Uma pesquisa recente revelou que sete em cada dez brasileiros com diabetes (70%) sentem que a doença impacta de maneira significativa seu bem-estar emocional. Além disso, 78% dos entrevistados expressaram ansiedade ou preocupação em relação ao futuro, e dois em cada cinco pacientes relataram sentir-se sozinhos ou isolados devido à condição.
A pesquisa, realizada pelo Global Wellness Institute (GWI) em parceria com a Roche Diagnóstica, investigou as percepções sobre o diabetes e as ferramentas disponíveis para manejo da doença. O estudo foi realizado em setembro de 2025 e contou com a participação de 4.326 pessoas com diabetes, com 20% do total dos entrevistados sendo brasileiros.
O levantamento abrangeu 22 países, incluindo Austrália, Alemanha, Japão e Reino Unido, e trouxe à tona dados preocupantes. No grupo de diabéticos tipo 1, por exemplo, 77% afirmaram que a doença afeta de forma significativa seu bem-estar emocional.
O diabetes resulta de uma produção insuficiente ou má absorção de insulina, hormônio fundamental para regular a glicose no sangue. Essa condição pode levar a complicações graves, como problemas cardíacos e renais.
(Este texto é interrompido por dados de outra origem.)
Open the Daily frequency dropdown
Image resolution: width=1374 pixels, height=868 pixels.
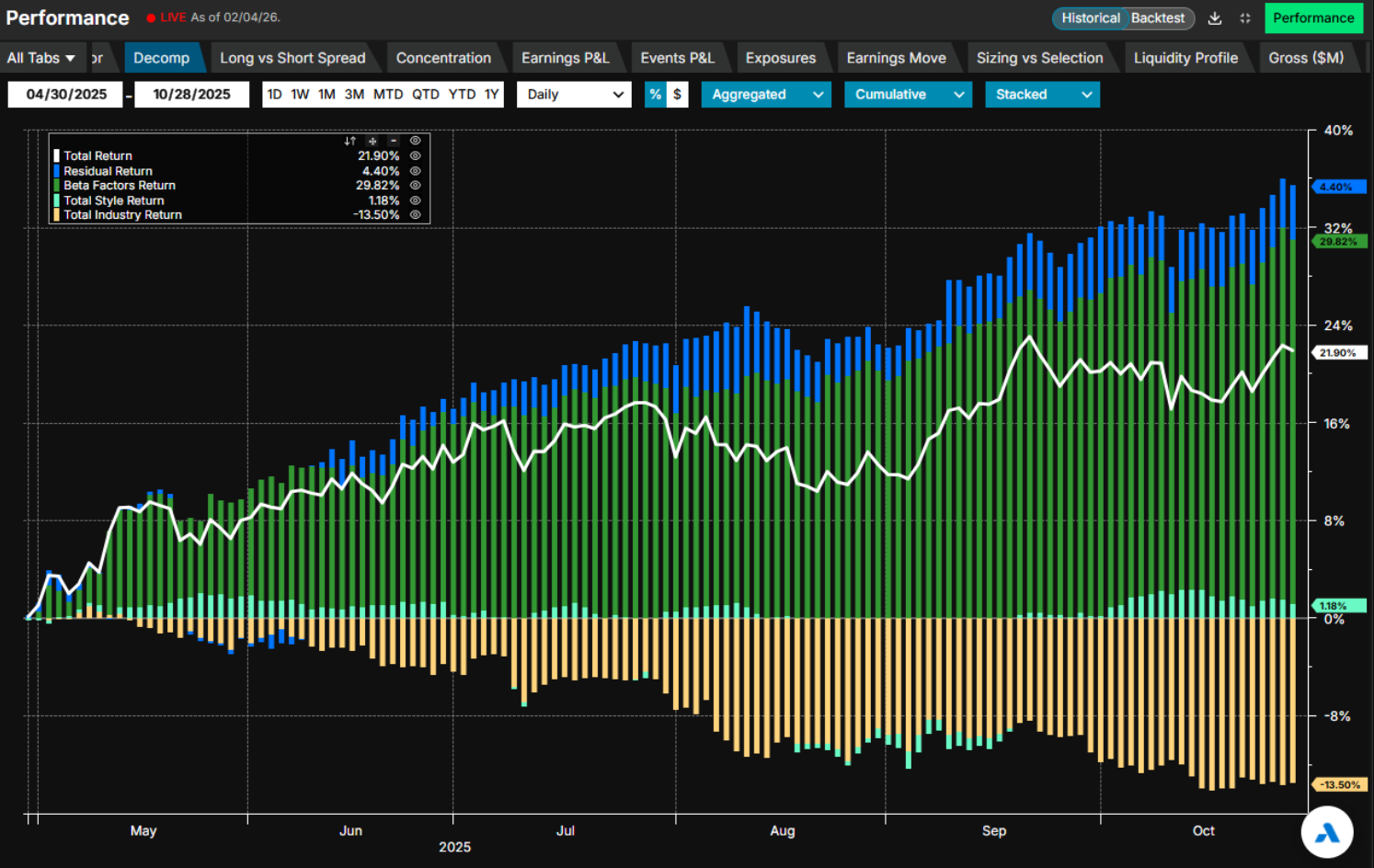[x=574, y=95]
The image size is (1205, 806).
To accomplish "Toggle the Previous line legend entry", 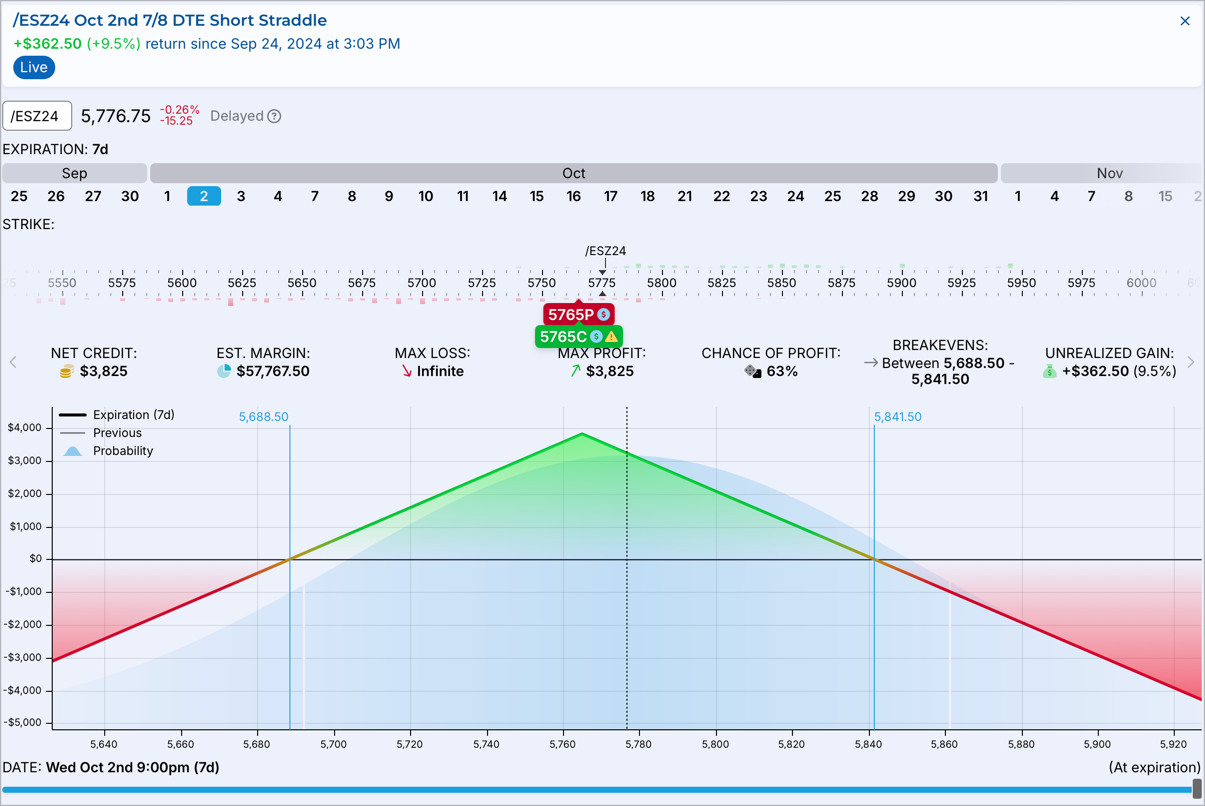I will [x=101, y=433].
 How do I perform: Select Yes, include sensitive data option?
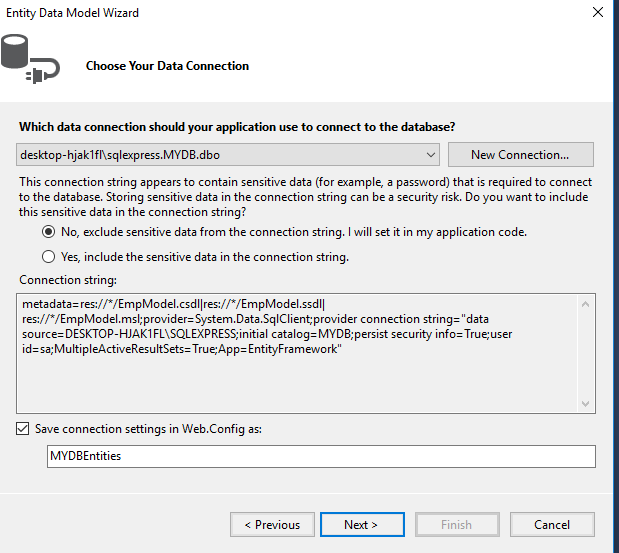(x=48, y=257)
O Brasil ocupa a sexta posição mundial em casos de diabetes, com aproximadamente 16,6 milhões de adultos diagnosticados.
Os resultados da pesquisa mostram que 56% dos entrevistados acreditam que a doença limita sua capacidade de realizar atividades diárias, e 46% enfrentam dificuldades em situações comuns, como trânsito e reuniões longas. Além disso, 55% afirmam não acordar descansados devido às variações glicêmicas durante a noite.
A maioria dos pacientes se sente insatisfeita com o modelo atual de cuidado, sendo que apenas 35% se consideram muito confiantes no gerenciamento de sua condição. Em torno de 44% dos consultados defendem a priorização de tecnologias mais inteligentes, que possam prever mudanças nos níveis de glicose.
Entre os usuários de medidores tradicionais, 46% acreditam que os sensores de monitoramento contínuo de glicose (CGM) deveriam ser mais adotados pela sua capacidade de alertar sobre mudanças nos níveis de glicose. Para 53% dos entrevistados, a principal funcionalidade desejada em sensores com inteligência artificial é a previsão dos níveis futuros de glicose, número que sobe para 68% entre os diabéticos tipo 1.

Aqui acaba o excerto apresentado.